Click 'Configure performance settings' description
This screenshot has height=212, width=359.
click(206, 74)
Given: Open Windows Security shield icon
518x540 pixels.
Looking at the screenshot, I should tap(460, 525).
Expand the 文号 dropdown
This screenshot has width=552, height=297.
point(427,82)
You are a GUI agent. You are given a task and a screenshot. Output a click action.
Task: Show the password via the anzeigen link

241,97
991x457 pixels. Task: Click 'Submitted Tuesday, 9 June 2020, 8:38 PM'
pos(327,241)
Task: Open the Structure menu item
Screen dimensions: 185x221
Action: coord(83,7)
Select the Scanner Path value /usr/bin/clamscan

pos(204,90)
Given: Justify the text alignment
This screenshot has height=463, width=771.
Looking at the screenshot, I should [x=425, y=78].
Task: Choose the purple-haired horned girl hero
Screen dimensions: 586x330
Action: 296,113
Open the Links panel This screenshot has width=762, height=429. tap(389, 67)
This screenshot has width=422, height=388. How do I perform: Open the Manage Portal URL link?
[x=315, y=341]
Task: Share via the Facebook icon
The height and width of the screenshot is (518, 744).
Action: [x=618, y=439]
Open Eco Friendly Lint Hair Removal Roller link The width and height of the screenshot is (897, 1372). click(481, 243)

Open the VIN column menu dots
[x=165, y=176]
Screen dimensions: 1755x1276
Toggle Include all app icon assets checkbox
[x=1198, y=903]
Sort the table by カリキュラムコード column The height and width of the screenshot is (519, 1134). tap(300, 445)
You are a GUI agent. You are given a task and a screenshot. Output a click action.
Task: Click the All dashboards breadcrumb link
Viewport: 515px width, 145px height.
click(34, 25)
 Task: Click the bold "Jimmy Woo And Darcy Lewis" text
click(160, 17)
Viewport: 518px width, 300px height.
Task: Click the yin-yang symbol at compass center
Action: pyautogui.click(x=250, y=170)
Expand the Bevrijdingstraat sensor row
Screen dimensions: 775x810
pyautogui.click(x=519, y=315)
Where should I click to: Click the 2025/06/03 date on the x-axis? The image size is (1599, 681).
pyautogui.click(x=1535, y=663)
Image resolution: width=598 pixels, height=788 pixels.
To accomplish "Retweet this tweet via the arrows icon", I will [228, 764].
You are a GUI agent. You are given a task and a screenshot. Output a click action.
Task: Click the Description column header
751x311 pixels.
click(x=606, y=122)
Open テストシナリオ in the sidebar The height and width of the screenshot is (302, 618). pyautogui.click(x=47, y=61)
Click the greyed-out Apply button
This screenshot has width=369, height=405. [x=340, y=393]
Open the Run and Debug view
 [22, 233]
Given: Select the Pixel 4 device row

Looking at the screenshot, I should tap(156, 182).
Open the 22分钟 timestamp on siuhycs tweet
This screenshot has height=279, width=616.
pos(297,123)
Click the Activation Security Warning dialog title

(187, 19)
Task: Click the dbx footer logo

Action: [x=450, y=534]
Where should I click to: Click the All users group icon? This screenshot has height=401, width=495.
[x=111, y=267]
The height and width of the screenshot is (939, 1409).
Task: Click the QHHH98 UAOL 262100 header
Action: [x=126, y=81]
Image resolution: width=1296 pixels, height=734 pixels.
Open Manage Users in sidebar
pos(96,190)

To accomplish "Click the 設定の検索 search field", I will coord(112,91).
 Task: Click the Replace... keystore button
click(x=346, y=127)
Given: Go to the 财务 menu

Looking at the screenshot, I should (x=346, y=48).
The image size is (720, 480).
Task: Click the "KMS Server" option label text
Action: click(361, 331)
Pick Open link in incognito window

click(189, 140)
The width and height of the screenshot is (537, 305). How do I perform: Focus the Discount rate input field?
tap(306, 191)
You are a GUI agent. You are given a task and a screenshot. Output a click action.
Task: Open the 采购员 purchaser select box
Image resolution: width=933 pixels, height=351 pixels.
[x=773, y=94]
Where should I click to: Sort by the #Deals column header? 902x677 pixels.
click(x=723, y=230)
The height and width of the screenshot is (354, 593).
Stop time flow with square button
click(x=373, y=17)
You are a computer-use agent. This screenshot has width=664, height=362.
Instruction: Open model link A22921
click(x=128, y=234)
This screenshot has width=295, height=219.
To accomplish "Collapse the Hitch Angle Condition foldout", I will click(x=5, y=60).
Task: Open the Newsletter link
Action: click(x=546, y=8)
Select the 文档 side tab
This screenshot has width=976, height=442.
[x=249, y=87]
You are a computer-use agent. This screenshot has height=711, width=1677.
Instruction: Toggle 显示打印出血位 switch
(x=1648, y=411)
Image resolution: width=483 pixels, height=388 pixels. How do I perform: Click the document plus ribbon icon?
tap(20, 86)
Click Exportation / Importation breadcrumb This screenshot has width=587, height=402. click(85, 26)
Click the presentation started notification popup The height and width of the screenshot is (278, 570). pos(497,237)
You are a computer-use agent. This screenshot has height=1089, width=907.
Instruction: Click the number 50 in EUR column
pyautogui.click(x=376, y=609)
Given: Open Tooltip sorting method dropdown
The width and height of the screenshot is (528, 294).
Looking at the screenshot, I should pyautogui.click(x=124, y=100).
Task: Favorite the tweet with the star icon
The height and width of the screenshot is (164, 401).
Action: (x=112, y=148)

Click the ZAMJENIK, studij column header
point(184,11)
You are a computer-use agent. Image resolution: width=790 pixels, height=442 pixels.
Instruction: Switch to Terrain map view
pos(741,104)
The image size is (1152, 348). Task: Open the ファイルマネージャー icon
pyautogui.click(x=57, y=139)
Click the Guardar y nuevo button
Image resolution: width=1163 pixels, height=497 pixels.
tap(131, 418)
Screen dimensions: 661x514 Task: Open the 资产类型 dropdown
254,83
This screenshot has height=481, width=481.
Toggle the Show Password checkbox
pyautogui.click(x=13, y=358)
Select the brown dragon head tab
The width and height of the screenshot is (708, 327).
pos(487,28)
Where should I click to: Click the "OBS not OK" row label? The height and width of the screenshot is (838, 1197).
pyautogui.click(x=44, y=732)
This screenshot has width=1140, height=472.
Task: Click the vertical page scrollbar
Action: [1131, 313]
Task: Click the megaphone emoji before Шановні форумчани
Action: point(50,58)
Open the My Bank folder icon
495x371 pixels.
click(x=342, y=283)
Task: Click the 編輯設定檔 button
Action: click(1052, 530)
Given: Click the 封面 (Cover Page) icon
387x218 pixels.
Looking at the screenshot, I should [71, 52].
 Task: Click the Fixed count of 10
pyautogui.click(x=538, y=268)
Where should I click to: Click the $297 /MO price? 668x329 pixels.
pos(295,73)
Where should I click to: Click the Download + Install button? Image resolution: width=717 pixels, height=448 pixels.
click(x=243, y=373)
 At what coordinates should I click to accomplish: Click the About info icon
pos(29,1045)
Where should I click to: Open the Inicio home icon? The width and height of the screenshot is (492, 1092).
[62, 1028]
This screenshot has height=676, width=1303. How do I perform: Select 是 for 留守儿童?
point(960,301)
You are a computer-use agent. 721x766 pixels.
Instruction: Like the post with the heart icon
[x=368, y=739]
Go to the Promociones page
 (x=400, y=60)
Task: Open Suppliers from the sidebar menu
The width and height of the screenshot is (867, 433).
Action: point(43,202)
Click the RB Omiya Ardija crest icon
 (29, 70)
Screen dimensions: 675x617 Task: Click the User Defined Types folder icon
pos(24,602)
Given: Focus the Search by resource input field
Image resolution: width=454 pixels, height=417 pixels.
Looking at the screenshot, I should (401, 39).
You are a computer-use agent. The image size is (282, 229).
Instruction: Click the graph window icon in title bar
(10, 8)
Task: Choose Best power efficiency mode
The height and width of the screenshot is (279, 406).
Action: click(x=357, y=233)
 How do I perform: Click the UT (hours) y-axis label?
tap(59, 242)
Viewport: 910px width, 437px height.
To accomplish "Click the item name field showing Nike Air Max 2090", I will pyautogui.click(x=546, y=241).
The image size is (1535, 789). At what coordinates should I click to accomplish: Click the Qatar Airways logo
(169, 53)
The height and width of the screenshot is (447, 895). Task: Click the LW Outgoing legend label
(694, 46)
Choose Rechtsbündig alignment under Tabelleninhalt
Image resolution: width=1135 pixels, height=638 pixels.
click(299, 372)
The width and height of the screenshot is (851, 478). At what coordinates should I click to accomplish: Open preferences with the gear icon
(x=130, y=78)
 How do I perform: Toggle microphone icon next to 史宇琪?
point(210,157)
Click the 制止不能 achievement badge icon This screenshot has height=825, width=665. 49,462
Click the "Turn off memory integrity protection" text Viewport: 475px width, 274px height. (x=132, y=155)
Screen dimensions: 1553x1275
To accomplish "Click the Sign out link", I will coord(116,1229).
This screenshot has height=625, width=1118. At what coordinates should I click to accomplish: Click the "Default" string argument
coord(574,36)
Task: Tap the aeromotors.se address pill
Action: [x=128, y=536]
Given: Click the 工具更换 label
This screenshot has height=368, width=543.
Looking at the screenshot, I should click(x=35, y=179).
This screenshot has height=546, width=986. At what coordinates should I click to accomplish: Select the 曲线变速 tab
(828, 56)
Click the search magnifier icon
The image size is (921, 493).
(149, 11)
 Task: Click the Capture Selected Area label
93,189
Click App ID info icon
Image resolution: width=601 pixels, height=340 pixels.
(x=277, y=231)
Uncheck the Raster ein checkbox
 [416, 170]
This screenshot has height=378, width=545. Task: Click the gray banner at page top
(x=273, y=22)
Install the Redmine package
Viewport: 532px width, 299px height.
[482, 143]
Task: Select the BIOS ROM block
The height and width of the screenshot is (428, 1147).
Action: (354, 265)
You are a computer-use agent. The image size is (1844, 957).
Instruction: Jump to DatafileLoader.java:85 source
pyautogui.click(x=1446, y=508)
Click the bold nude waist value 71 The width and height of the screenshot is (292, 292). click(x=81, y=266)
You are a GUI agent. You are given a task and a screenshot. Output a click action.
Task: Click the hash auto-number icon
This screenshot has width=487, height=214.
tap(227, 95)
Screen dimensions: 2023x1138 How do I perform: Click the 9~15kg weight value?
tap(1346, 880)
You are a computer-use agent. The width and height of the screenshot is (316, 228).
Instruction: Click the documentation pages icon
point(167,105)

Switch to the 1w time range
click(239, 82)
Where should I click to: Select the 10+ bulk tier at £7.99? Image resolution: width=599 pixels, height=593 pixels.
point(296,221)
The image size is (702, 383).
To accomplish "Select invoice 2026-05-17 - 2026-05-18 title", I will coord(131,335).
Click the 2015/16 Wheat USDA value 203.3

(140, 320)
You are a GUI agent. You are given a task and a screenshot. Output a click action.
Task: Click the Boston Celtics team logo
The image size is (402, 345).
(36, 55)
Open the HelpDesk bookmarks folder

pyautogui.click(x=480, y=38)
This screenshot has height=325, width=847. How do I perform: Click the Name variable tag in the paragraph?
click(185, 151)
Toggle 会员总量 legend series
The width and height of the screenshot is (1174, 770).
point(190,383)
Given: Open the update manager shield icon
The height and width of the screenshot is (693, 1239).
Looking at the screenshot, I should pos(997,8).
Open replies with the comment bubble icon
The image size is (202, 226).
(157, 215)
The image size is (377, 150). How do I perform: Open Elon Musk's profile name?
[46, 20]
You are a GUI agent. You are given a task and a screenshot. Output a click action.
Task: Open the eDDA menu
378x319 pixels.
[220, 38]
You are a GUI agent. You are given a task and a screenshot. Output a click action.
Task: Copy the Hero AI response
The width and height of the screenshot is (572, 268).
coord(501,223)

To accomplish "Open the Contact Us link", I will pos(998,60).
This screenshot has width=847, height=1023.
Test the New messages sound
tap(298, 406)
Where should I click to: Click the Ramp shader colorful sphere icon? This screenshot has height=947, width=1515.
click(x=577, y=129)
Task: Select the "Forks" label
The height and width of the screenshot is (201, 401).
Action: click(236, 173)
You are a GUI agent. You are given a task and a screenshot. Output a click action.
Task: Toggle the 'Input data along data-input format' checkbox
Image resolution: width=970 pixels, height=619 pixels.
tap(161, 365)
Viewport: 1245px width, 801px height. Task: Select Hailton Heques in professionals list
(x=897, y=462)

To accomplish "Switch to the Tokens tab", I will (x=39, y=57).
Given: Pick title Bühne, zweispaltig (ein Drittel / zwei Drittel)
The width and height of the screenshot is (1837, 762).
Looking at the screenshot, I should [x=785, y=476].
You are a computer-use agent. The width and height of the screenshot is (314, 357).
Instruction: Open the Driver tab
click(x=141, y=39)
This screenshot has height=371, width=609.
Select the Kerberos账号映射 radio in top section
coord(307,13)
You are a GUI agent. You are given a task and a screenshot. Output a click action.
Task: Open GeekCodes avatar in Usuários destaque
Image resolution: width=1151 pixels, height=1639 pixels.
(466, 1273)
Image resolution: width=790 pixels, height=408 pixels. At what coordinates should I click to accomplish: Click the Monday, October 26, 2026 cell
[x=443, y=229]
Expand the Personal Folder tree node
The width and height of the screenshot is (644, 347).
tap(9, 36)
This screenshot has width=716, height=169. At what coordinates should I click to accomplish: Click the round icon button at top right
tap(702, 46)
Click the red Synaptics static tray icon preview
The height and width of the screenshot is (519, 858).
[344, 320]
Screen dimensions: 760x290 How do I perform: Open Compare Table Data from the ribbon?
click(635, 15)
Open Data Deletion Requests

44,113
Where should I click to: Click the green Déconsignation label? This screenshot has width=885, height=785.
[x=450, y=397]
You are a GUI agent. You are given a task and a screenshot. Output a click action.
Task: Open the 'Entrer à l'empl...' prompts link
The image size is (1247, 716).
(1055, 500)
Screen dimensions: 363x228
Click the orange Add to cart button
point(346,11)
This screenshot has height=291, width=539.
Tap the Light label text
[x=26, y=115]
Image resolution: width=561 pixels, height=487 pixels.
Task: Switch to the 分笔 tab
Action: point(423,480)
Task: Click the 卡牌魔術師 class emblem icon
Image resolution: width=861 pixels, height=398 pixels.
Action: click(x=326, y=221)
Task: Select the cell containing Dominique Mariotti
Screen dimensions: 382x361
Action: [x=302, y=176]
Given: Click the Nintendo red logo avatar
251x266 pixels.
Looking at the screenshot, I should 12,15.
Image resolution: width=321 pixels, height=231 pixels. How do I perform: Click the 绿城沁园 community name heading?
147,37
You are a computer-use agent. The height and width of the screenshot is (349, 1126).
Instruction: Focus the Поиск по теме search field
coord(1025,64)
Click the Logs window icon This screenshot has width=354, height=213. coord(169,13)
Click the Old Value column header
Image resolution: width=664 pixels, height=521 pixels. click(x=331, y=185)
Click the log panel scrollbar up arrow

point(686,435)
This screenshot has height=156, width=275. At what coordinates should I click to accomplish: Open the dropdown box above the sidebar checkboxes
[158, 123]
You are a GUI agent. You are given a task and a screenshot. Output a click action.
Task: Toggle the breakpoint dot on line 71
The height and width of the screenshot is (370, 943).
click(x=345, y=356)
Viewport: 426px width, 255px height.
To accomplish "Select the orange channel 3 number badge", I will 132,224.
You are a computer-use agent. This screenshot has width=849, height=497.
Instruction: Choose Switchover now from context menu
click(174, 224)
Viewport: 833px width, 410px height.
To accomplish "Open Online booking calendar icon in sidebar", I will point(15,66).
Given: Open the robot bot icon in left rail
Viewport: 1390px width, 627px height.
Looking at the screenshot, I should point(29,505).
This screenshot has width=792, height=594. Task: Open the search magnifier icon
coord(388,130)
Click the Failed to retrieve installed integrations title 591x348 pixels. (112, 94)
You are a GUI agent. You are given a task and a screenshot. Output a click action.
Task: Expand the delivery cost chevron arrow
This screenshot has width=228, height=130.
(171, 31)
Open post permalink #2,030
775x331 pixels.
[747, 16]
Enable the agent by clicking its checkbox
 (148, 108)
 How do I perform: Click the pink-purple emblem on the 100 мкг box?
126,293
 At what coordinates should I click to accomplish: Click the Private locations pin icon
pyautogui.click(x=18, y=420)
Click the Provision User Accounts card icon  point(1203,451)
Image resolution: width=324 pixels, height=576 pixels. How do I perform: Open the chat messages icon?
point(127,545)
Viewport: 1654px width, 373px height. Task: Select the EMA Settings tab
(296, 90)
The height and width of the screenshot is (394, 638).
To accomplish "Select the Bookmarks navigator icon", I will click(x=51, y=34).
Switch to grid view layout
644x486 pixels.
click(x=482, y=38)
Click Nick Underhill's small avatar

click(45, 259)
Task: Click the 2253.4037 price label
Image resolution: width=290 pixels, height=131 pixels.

### Requirement
Of the entries above, repeat exactly the lines between the line with "Task: Open the 'Entrer" and the line with "Click the Logs", inclusive, and no others.

### Solved problem
Task: Open the 'Entrer à l'empl...' prompts link
The image size is (1247, 716).
(1055, 500)
Screen dimensions: 363x228
Click the orange Add to cart button
point(346,11)
This screenshot has height=291, width=539.
Tap the Light label text
[x=26, y=115]
Image resolution: width=561 pixels, height=487 pixels.
Task: Switch to the 分笔 tab
Action: point(423,480)
Task: Click the 卡牌魔術師 class emblem icon
Image resolution: width=861 pixels, height=398 pixels.
Action: click(x=326, y=221)
Task: Select the cell containing Dominique Mariotti
Screen dimensions: 382x361
Action: [x=302, y=176]
Given: Click the Nintendo red logo avatar
251x266 pixels.
Looking at the screenshot, I should 12,15.
Image resolution: width=321 pixels, height=231 pixels. How do I perform: Click the 绿城沁园 community name heading?
147,37
You are a computer-use agent. The height and width of the screenshot is (349, 1126).
Instruction: Focus the Поиск по теме search field
coord(1025,64)
Click the Logs window icon This screenshot has width=354, height=213. coord(169,13)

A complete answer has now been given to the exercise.